[TASK INPUTS]
****************

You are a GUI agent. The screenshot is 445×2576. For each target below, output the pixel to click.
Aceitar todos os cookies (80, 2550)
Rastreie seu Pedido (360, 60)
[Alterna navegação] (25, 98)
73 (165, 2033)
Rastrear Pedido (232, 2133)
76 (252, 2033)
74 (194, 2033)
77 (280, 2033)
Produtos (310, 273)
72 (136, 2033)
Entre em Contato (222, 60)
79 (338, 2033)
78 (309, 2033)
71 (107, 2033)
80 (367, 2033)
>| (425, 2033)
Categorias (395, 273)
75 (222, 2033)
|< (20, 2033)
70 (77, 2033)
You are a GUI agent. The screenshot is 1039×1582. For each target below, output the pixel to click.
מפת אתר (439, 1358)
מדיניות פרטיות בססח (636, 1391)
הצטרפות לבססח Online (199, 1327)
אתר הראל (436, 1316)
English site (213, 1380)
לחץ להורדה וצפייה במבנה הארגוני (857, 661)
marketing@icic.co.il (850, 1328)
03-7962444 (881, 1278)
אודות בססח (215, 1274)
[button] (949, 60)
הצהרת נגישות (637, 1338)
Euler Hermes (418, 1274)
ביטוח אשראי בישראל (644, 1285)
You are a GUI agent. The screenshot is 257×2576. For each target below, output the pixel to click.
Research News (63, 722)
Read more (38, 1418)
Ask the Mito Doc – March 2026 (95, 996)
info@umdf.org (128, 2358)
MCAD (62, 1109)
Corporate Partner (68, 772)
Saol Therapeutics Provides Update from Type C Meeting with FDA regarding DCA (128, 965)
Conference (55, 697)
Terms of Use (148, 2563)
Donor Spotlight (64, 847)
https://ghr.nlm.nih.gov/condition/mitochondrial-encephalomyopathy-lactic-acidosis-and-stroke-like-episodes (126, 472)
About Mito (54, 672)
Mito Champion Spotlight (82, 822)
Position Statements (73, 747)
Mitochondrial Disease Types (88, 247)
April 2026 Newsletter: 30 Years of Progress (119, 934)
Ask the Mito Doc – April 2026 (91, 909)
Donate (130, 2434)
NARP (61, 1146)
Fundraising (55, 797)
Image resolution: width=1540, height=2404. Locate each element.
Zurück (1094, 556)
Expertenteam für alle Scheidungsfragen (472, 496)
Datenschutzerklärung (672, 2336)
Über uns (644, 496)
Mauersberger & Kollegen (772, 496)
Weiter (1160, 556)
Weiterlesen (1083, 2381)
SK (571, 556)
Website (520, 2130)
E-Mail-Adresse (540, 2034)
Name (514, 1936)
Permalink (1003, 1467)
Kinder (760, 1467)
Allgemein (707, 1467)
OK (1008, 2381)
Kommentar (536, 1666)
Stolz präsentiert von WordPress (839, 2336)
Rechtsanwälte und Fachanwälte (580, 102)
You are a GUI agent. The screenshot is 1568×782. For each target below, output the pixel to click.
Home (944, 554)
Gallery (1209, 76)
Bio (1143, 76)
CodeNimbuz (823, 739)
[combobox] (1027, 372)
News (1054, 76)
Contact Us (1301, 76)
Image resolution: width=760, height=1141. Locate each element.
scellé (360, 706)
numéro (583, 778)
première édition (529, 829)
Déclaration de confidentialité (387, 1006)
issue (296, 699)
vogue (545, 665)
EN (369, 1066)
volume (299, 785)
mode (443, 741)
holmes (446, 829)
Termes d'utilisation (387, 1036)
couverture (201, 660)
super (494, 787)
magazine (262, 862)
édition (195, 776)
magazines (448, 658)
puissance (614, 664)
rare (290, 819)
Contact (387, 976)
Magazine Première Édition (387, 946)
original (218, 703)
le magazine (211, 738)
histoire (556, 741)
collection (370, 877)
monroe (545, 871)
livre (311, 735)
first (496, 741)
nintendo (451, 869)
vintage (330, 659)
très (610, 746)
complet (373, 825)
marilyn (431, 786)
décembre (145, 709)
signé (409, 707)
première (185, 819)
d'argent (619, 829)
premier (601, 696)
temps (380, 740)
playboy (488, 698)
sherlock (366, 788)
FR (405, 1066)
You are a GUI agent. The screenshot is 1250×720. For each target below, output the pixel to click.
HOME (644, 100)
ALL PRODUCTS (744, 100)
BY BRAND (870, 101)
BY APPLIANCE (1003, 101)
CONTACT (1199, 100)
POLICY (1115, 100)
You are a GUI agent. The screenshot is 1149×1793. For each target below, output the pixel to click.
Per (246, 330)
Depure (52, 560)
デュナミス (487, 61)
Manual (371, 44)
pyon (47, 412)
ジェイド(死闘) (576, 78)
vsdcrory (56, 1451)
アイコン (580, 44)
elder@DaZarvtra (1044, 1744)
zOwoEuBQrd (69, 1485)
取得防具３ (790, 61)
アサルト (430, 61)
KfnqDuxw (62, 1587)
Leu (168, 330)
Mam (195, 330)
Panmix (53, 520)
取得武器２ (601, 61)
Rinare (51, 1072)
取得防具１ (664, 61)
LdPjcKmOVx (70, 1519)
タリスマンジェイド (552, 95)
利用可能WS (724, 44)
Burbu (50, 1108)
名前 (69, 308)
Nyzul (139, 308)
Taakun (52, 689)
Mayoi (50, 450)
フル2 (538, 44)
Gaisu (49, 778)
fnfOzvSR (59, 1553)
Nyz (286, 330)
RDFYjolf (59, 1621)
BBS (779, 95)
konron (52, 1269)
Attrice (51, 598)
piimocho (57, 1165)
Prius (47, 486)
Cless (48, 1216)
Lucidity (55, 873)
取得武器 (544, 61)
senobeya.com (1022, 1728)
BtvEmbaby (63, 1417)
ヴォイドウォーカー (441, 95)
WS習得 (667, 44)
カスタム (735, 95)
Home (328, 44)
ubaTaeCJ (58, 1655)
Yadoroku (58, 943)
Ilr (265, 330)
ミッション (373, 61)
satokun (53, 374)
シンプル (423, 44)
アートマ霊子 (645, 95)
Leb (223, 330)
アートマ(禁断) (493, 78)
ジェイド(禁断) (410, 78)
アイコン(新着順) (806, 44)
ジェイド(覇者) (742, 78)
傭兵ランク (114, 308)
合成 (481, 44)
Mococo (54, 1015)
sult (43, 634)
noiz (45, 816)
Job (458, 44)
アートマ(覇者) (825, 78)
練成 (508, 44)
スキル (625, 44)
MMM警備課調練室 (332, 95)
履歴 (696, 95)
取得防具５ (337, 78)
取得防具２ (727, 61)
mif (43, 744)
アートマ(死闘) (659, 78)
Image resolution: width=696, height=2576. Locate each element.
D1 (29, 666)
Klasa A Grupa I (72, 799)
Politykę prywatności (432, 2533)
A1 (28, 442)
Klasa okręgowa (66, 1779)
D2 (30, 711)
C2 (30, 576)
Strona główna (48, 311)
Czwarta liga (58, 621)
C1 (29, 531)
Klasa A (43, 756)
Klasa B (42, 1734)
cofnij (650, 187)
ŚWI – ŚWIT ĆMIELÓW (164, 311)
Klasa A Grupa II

****************

[WHAT THE EXERCISE ASKS] Reproduce all of the material above line for line, with no changes.

[THE COMPLETED TASK]
You are a GUI agent. The screenshot is 445×2576. For each target below, output the pixel to click.
Aceitar todos os cookies (80, 2550)
Rastreie seu Pedido (360, 60)
[Alterna navegação] (25, 98)
73 (165, 2033)
Rastrear Pedido (232, 2133)
76 (252, 2033)
74 (194, 2033)
77 (280, 2033)
Produtos (310, 273)
72 (136, 2033)
Entre em Contato (222, 60)
79 (338, 2033)
78 (309, 2033)
71 (107, 2033)
80 (367, 2033)
>| (425, 2033)
Categorias (395, 273)
75 (222, 2033)
|< (20, 2033)
70 (77, 2033)
You are a GUI agent. The screenshot is 1039×1582. For each target below, output the pixel to click.
מפת אתר (439, 1358)
מדיניות פרטיות בססח (636, 1391)
הצטרפות לבססח Online (199, 1327)
אתר הראל (436, 1316)
English site (213, 1380)
לחץ להורדה וצפייה במבנה הארגוני (857, 661)
marketing@icic.co.il (850, 1328)
03-7962444 (881, 1278)
אודות בססח (215, 1274)
[button] (949, 60)
הצהרת נגישות (637, 1338)
Euler Hermes (418, 1274)
ביטוח אשראי בישראל (644, 1285)
You are a GUI agent. The screenshot is 257×2576. For each target below, output the pixel to click.
Research News (63, 722)
Read more (38, 1418)
Ask the Mito Doc – March 2026 (95, 996)
info@umdf.org (128, 2358)
MCAD (62, 1109)
Corporate Partner (68, 772)
Saol Therapeutics Provides Update from Type C Meeting with FDA regarding DCA (128, 965)
Conference (55, 697)
Terms of Use (148, 2563)
Donor Spotlight (64, 847)
https://ghr.nlm.nih.gov/condition/mitochondrial-encephalomyopathy-lactic-acidosis-and-stroke-like-episodes (126, 472)
About Mito (54, 672)
Mito Champion Spotlight (82, 822)
Position Statements (73, 747)
Mitochondrial Disease Types (88, 247)
April 2026 Newsletter: 30 Years of Progress (119, 934)
Ask the Mito Doc – April 2026 (91, 909)
Donate (130, 2434)
NARP (61, 1146)
Fundraising (55, 797)
Image resolution: width=1540, height=2404. Locate each element.
Zurück (1094, 556)
Expertenteam für alle Scheidungsfragen (472, 496)
Datenschutzerklärung (672, 2336)
Über uns (644, 496)
Mauersberger & Kollegen (772, 496)
Weiter (1160, 556)
Weiterlesen (1083, 2381)
SK (571, 556)
Website (520, 2130)
E-Mail-Adresse (540, 2034)
Name (514, 1936)
Permalink (1003, 1467)
Kinder (760, 1467)
Allgemein (707, 1467)
OK (1008, 2381)
Kommentar (536, 1666)
Stolz präsentiert von WordPress (839, 2336)
Rechtsanwälte und Fachanwälte (580, 102)
You are a GUI agent. The screenshot is 1568×782. For each target below, output the pixel to click.
Home (944, 554)
Gallery (1209, 76)
Bio (1143, 76)
CodeNimbuz (823, 739)
[combobox] (1027, 372)
News (1054, 76)
Contact Us (1301, 76)
Image resolution: width=760, height=1141. Locate each element.
scellé (360, 706)
numéro (583, 778)
première édition (529, 829)
Déclaration de confidentialité (387, 1006)
issue (296, 699)
vogue (545, 665)
EN (369, 1066)
volume (299, 785)
mode (443, 741)
holmes (446, 829)
Termes d'utilisation (387, 1036)
couverture (201, 660)
super (494, 787)
magazine (262, 862)
édition (195, 776)
magazines (448, 658)
puissance (614, 664)
rare (290, 819)
Contact (387, 976)
Magazine Première Édition (387, 946)
original (218, 703)
le magazine (211, 738)
histoire (556, 741)
collection (370, 877)
monroe (545, 871)
livre (311, 735)
first (496, 741)
nintendo (451, 869)
vintage (330, 659)
très (610, 746)
complet (373, 825)
marilyn (431, 786)
décembre (145, 709)
signé (409, 707)
première (185, 819)
d'argent (619, 829)
premier (601, 696)
temps (380, 740)
playboy (488, 698)
sherlock (366, 788)
FR (405, 1066)
You are a GUI agent. The screenshot is 1250×720. For each target below, output the pixel to click.
HOME (644, 100)
ALL PRODUCTS (744, 100)
BY BRAND (870, 101)
BY APPLIANCE (1003, 101)
CONTACT (1199, 100)
POLICY (1115, 100)
You are a GUI agent. The screenshot is 1149×1793. For each target below, output the pixel to click.
Per (246, 330)
Depure (52, 560)
デュナミス (487, 61)
Manual (371, 44)
pyon (47, 412)
ジェイド(死闘) (576, 78)
vsdcrory (56, 1451)
アイコン (580, 44)
elder@DaZarvtra (1044, 1744)
zOwoEuBQrd (69, 1485)
取得防具３ (790, 61)
アサルト (430, 61)
KfnqDuxw (62, 1587)
Leu (168, 330)
Mam (195, 330)
Panmix (53, 520)
取得武器２ (601, 61)
Rinare (51, 1072)
取得防具１ (664, 61)
LdPjcKmOVx (70, 1519)
タリスマンジェイド (552, 95)
利用可能WS (724, 44)
Burbu (50, 1108)
名前 (69, 308)
Nyzul (139, 308)
Taakun (52, 689)
Mayoi (50, 450)
フル2 (538, 44)
Gaisu (49, 778)
fnfOzvSR (59, 1553)
Nyz (286, 330)
RDFYjolf (59, 1621)
BBS (779, 95)
konron (52, 1269)
Attrice (51, 598)
piimocho (57, 1165)
Prius (47, 486)
Cless (48, 1216)
Lucidity (55, 873)
取得武器 (544, 61)
senobeya.com (1022, 1728)
BtvEmbaby (63, 1417)
ヴォイドウォーカー (441, 95)
WS習得 (667, 44)
カスタム (735, 95)
Home (328, 44)
ubaTaeCJ (58, 1655)
Yadoroku (58, 943)
Ilr (265, 330)
ミッション (373, 61)
satokun (53, 374)
シンプル (423, 44)
アートマ霊子 (645, 95)
Leb (223, 330)
アートマ(禁断) (493, 78)
ジェイド(禁断) (410, 78)
アイコン(新着順) (806, 44)
ジェイド(覇者) (742, 78)
傭兵ランク (114, 308)
合成 (481, 44)
Mococo (54, 1015)
sult (43, 634)
noiz (45, 816)
Job (458, 44)
アートマ(覇者) (825, 78)
練成 (508, 44)
スキル (625, 44)
MMM警備課調練室 (332, 95)
履歴 (696, 95)
取得防具５ (337, 78)
取得防具２ (727, 61)
mif (43, 744)
アートマ(死闘) (659, 78)
Image resolution: width=696, height=2576. Locate each element.
D1 (29, 666)
Klasa A Grupa I (72, 799)
Politykę prywatności (432, 2533)
A1 (28, 442)
Klasa okręgowa (66, 1779)
D2 (30, 711)
C2 (30, 576)
Strona główna (48, 311)
Czwarta liga (58, 621)
C1 (29, 531)
Klasa A (43, 756)
Klasa B (42, 1734)
cofnij (650, 187)
ŚWI – ŚWIT ĆMIELÓW (164, 311)
Klasa A Grupa II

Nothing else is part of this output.